INSTRUCTION: Extract each line of the rows below that contains the string "width", copying it without changes.

DATA FOR THE TASK:
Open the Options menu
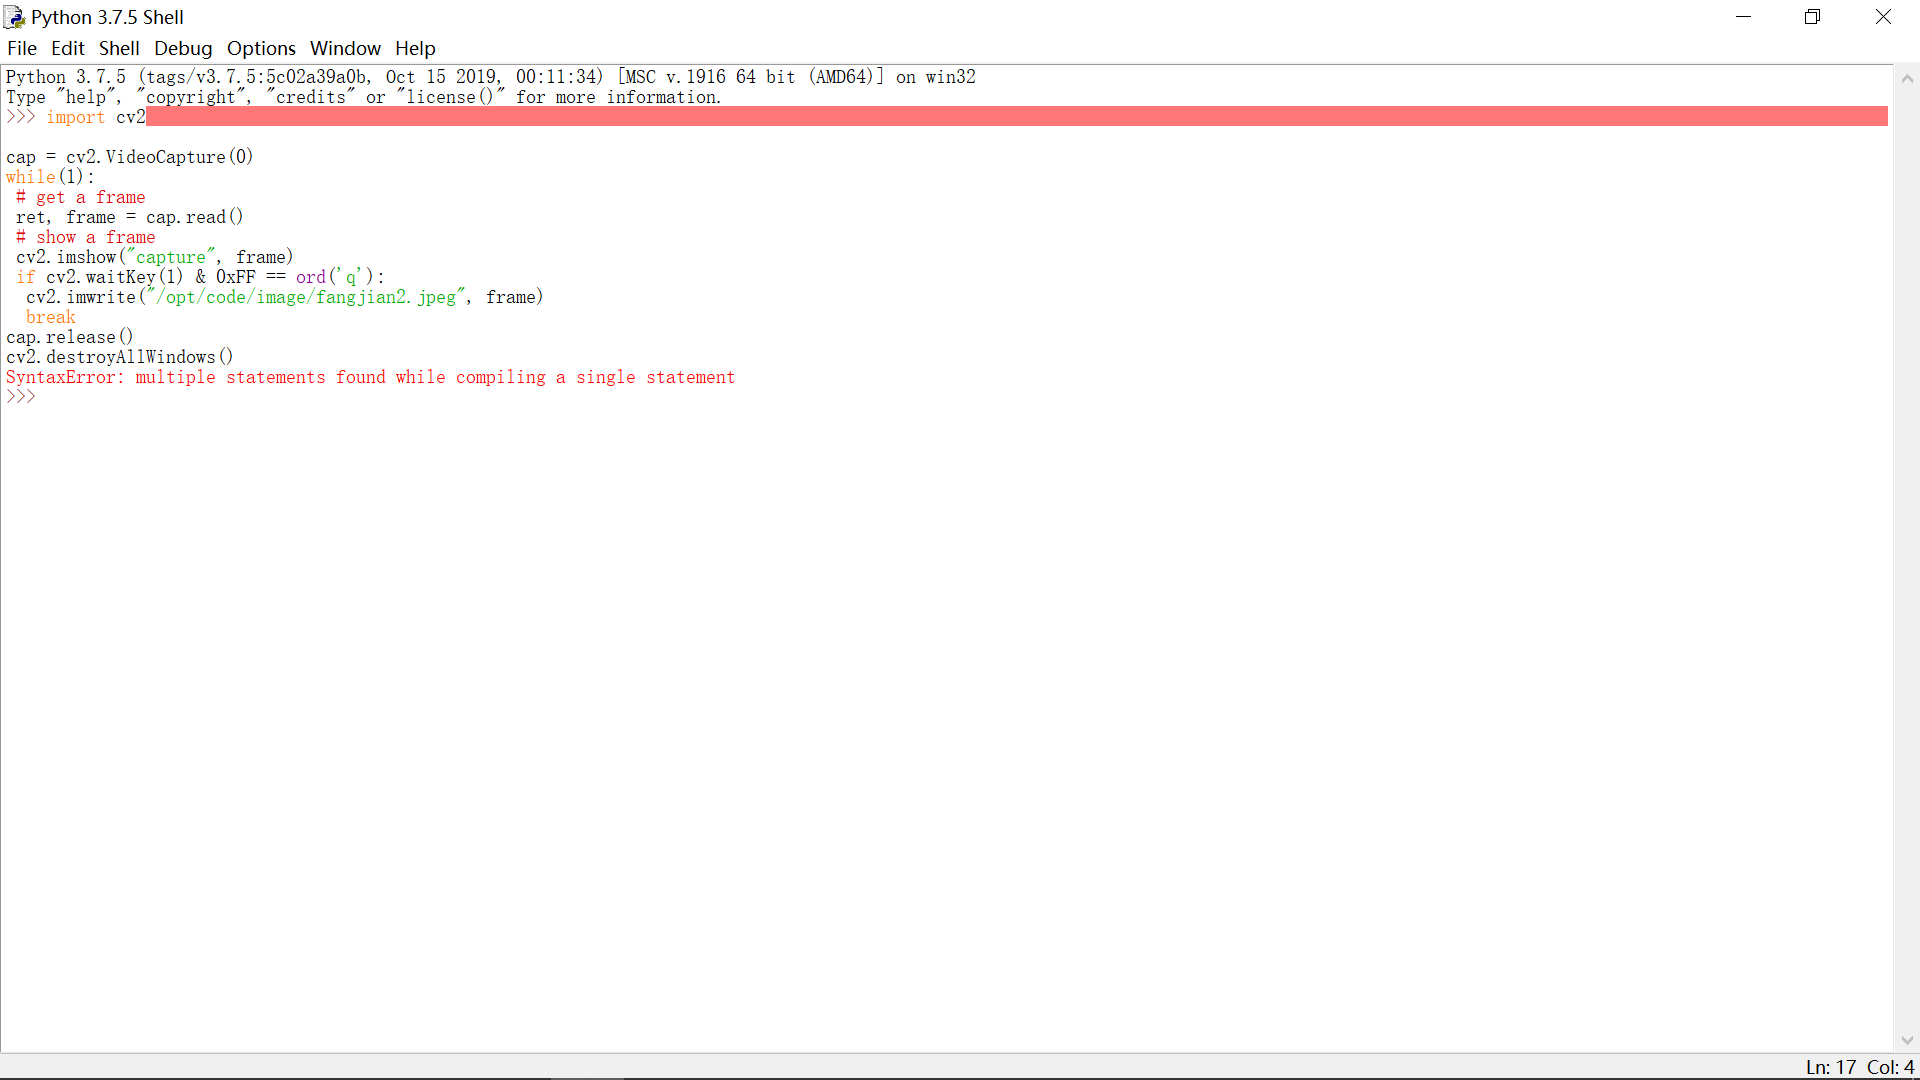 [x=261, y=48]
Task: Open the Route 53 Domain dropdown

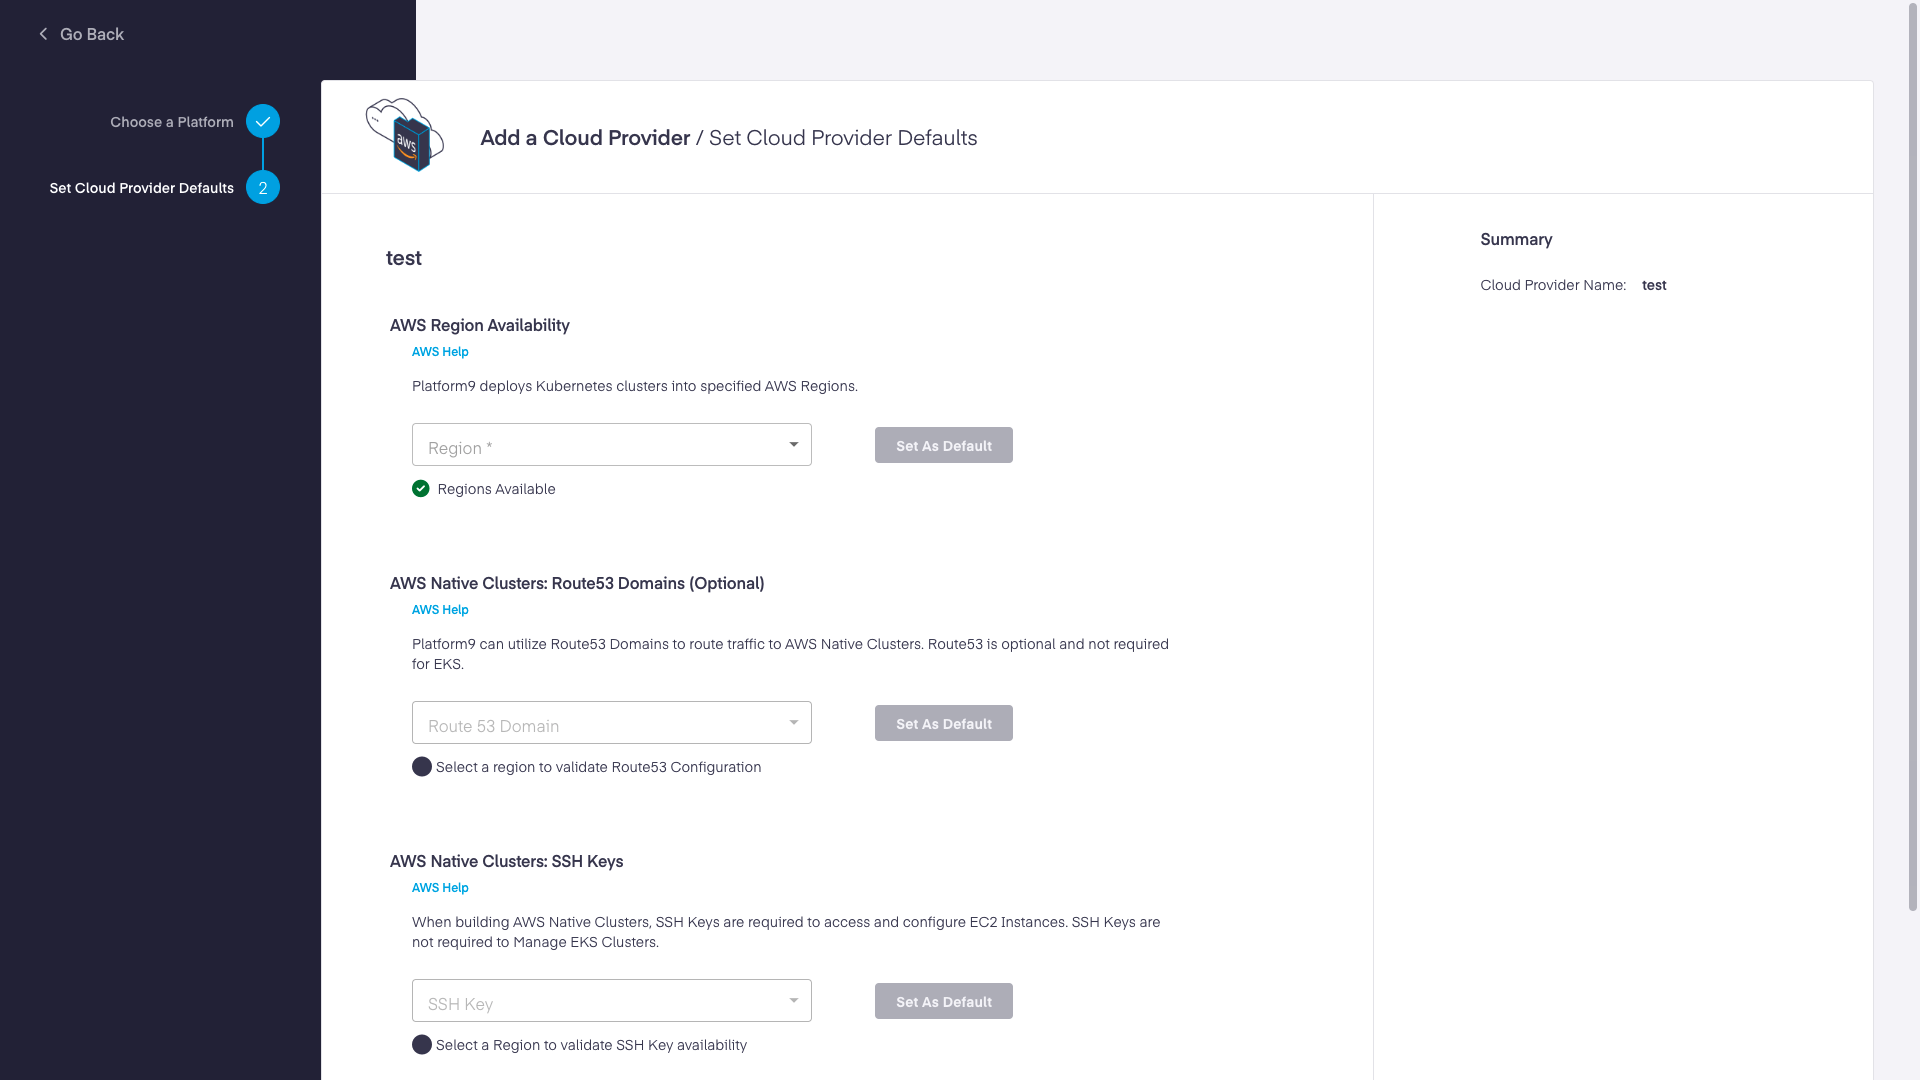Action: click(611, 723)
* * *
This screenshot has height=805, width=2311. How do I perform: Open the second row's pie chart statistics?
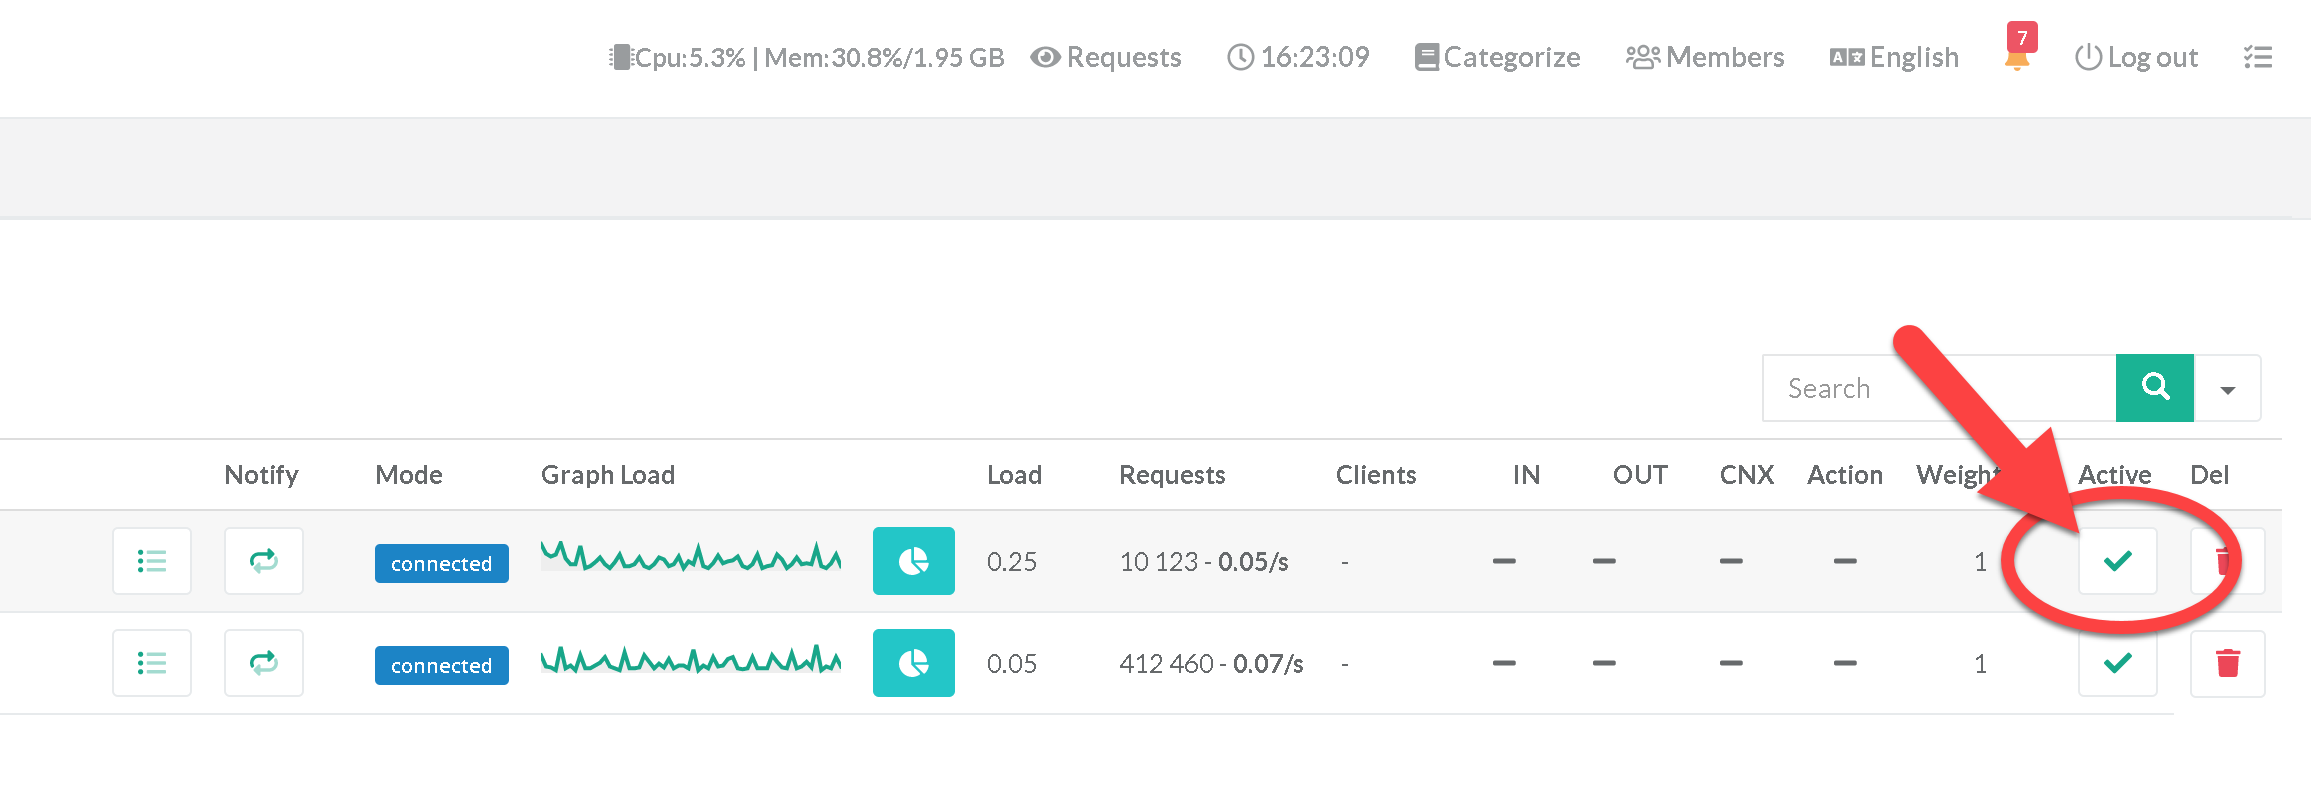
* * *
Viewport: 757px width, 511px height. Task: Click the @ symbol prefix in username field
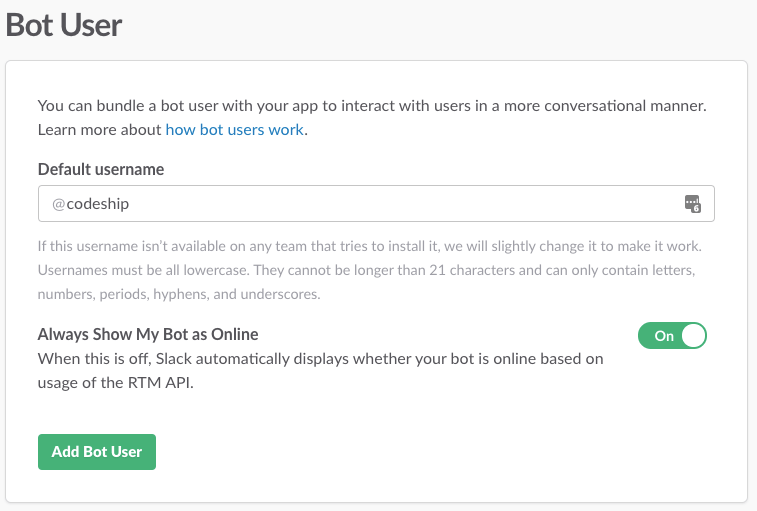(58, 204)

TASK OUTPUT:
This screenshot has height=805, width=2311. How do I perform: Open the second row's pie chart statistics?
Viewport: 757px width, 511px height. Task: Click the @ symbol prefix in username field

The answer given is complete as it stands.